◆ **DIRECTIONS FOR THIS TASK**
Retype the entries that start with the line containing "Show the +69 more upvoters avatars" and end with the line containing "Looking at the screenshot, I should [x=132, y=157].", both lines included, with no changes.

◆ **AVAILABLE RECORDS**
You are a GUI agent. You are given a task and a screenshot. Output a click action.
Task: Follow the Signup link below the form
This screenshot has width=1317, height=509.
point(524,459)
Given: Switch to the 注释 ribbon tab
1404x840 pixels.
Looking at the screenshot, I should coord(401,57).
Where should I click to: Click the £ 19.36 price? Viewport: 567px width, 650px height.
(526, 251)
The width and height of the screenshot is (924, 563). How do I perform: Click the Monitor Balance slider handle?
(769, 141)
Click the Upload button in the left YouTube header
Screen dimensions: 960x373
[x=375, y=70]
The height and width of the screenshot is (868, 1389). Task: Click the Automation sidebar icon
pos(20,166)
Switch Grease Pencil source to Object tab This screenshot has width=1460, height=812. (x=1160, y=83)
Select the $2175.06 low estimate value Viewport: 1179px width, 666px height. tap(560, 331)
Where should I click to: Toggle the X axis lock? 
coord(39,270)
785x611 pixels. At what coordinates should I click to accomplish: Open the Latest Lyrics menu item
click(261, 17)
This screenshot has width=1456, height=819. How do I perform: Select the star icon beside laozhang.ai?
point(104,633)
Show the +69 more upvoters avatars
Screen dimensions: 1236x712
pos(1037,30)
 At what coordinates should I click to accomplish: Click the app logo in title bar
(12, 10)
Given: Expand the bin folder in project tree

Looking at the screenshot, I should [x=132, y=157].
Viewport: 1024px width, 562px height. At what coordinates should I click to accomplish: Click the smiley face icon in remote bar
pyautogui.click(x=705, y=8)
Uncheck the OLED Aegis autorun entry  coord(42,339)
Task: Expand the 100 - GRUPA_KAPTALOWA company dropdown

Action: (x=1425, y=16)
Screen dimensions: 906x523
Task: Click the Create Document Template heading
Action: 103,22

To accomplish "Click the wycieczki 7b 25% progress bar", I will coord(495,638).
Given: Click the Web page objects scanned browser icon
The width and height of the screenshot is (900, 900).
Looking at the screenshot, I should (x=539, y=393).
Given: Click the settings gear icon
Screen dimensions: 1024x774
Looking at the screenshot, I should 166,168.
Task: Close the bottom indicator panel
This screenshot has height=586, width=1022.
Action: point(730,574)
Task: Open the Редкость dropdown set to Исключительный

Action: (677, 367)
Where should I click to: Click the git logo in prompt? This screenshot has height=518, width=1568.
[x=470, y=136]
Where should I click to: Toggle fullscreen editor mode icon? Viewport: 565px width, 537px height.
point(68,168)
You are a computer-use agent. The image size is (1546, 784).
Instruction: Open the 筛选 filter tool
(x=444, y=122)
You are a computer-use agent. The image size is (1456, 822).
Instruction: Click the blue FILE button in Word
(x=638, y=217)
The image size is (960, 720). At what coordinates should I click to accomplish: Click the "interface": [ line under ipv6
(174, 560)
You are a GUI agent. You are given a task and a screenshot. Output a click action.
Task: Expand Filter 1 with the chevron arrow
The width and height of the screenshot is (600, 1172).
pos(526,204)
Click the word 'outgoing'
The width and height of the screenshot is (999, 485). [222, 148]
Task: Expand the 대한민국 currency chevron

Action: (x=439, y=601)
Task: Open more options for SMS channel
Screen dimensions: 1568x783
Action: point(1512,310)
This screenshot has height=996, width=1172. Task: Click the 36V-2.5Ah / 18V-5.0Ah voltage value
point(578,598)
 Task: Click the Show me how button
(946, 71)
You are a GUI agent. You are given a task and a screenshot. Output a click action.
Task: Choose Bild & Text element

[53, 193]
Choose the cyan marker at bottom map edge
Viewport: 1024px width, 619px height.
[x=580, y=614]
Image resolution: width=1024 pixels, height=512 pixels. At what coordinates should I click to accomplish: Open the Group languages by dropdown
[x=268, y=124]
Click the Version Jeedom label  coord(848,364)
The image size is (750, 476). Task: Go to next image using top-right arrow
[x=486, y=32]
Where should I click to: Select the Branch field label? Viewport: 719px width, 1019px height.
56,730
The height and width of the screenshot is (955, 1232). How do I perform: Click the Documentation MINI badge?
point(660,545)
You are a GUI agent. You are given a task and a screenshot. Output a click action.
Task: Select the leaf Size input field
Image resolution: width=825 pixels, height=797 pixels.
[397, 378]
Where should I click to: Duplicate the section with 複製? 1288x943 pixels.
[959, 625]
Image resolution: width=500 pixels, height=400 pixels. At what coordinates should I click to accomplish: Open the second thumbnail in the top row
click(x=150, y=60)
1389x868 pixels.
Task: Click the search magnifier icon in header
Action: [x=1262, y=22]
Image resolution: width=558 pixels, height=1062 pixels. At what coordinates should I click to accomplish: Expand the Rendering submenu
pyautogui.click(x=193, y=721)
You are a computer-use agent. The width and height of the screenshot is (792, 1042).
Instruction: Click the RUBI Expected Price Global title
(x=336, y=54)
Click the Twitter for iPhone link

◆ **THE SOLUTION**
Show the +69 more upvoters avatars
Screen dimensions: 1236x712
pos(1037,30)
 At what coordinates should I click to accomplish: Click the app logo in title bar
(12, 10)
Given: Expand the bin folder in project tree

Looking at the screenshot, I should [x=132, y=157].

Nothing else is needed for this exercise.